**WORK TO COMPLETE:**
Search the data below for the string "agent" and copy all lines where it shows up.

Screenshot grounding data

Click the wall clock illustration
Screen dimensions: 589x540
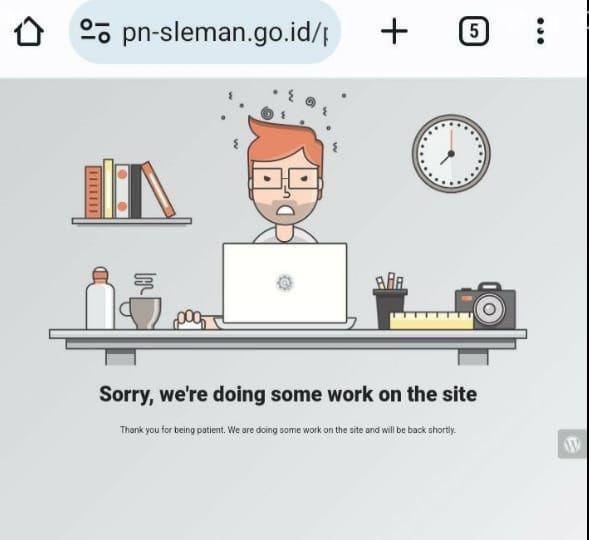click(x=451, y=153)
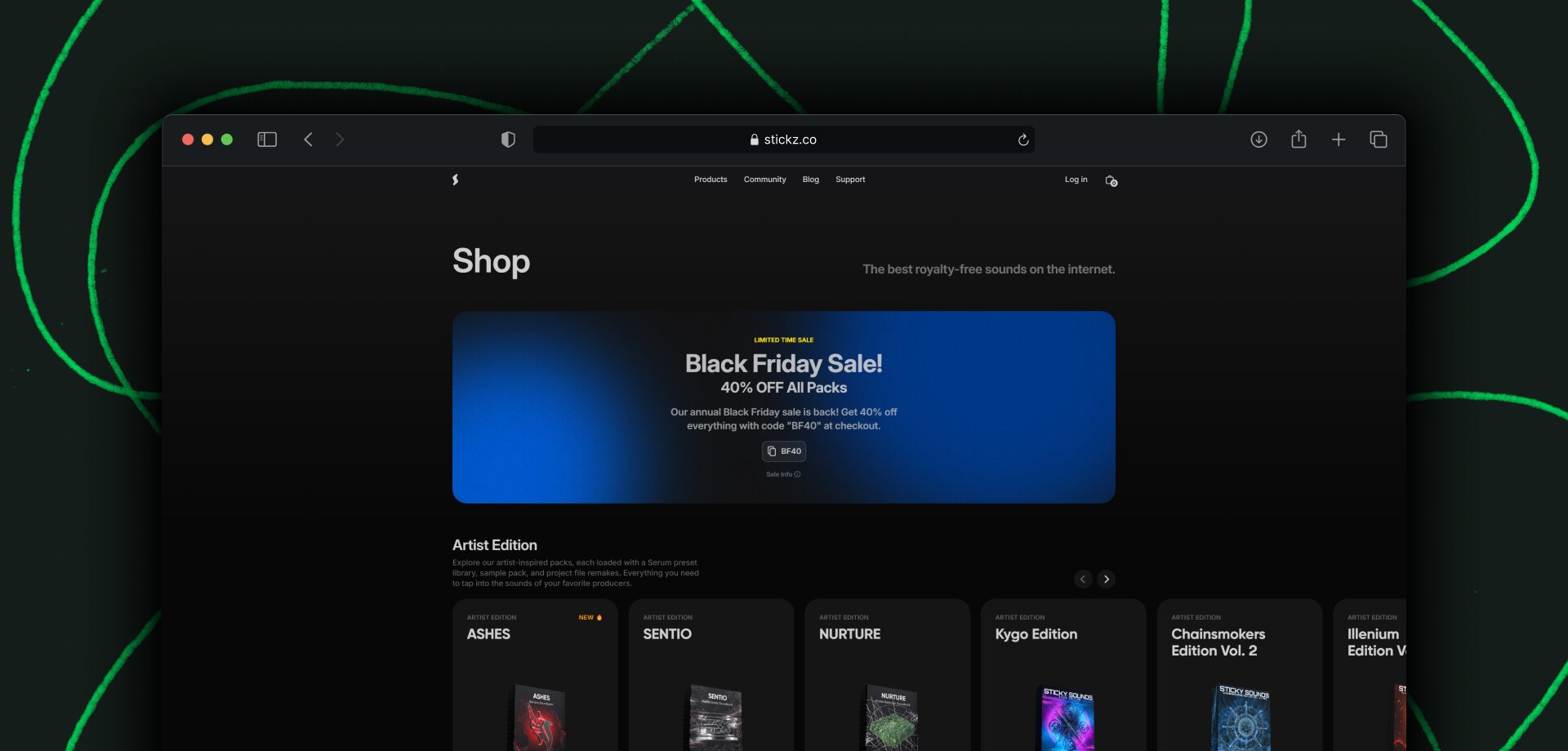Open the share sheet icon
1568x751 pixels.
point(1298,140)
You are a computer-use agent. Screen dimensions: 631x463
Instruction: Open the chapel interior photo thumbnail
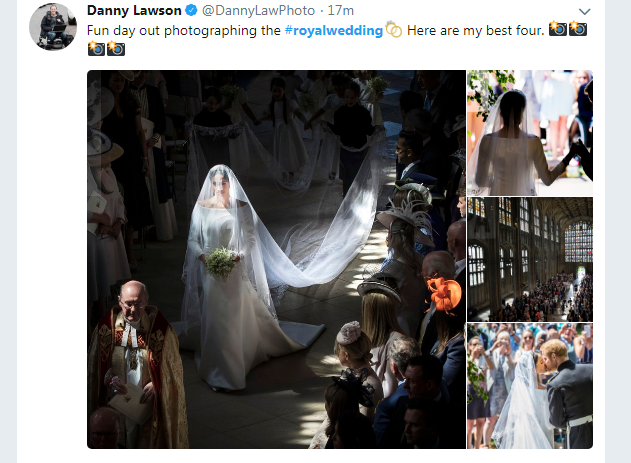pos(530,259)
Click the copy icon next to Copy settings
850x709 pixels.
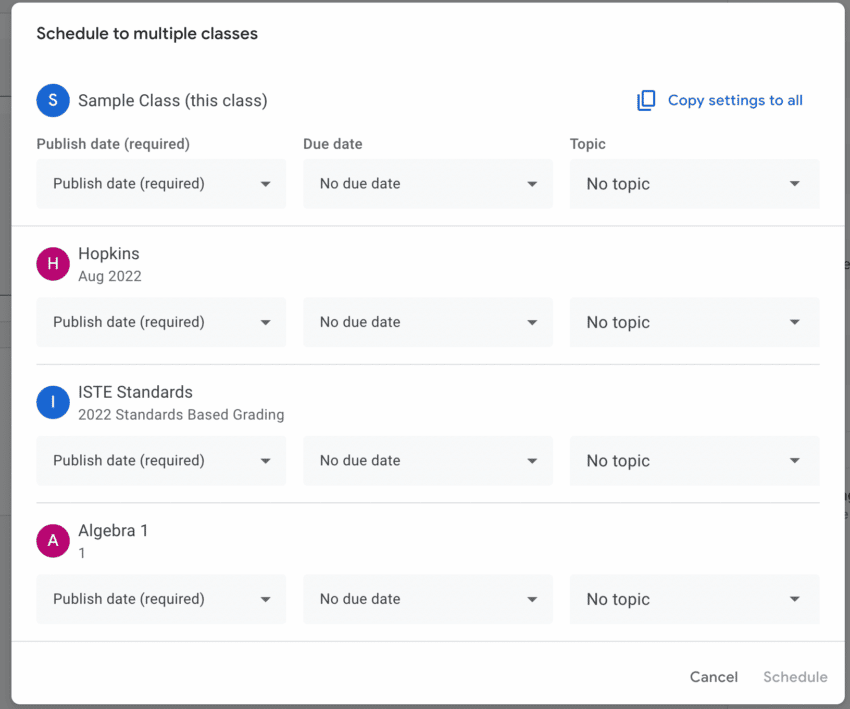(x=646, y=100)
--
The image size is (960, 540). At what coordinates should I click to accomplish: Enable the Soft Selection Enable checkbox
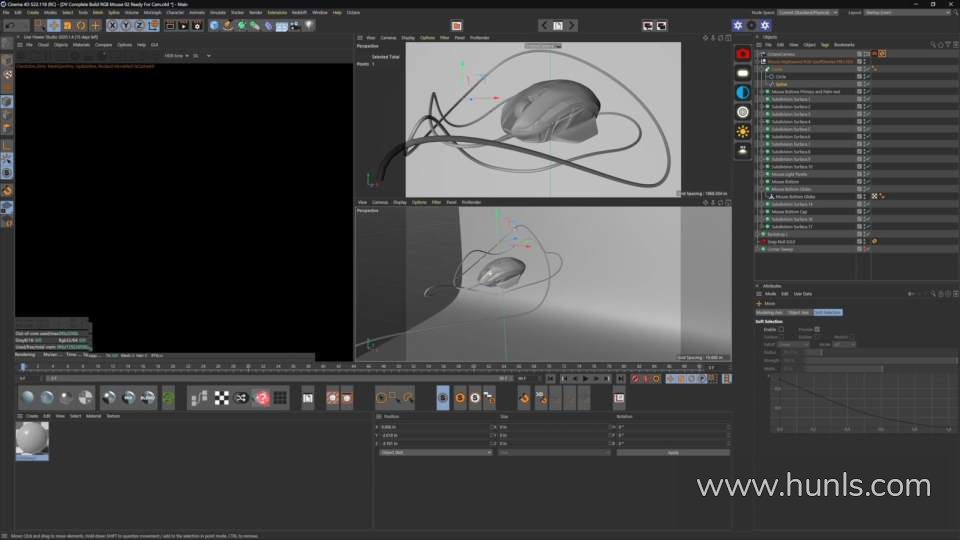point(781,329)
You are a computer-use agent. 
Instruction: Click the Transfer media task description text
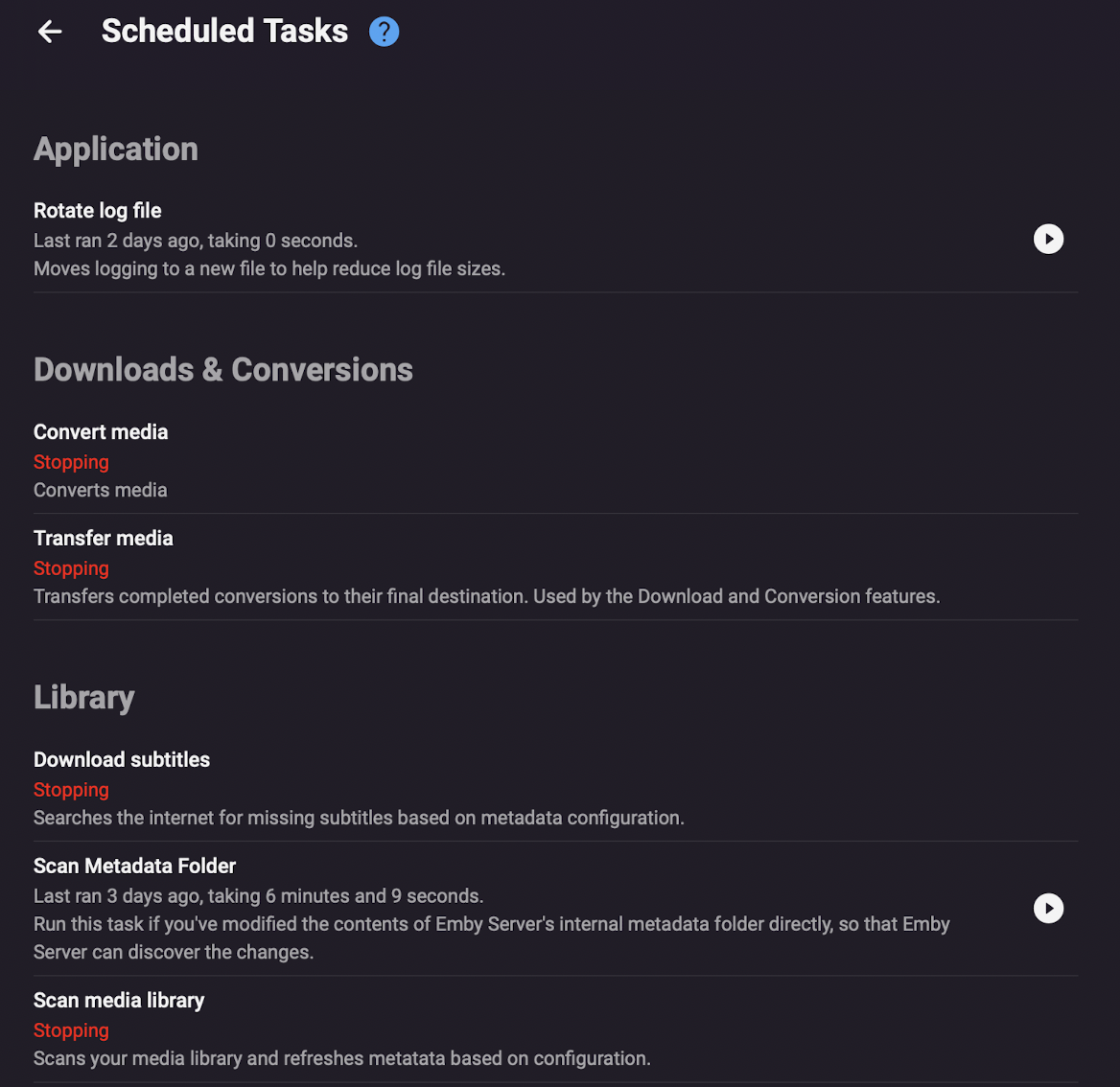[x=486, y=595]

**RESPONSE FOR THIS EXERCISE:**
You are a computer-use agent. Screen dimensions: 631x463
You are a computer-use agent. 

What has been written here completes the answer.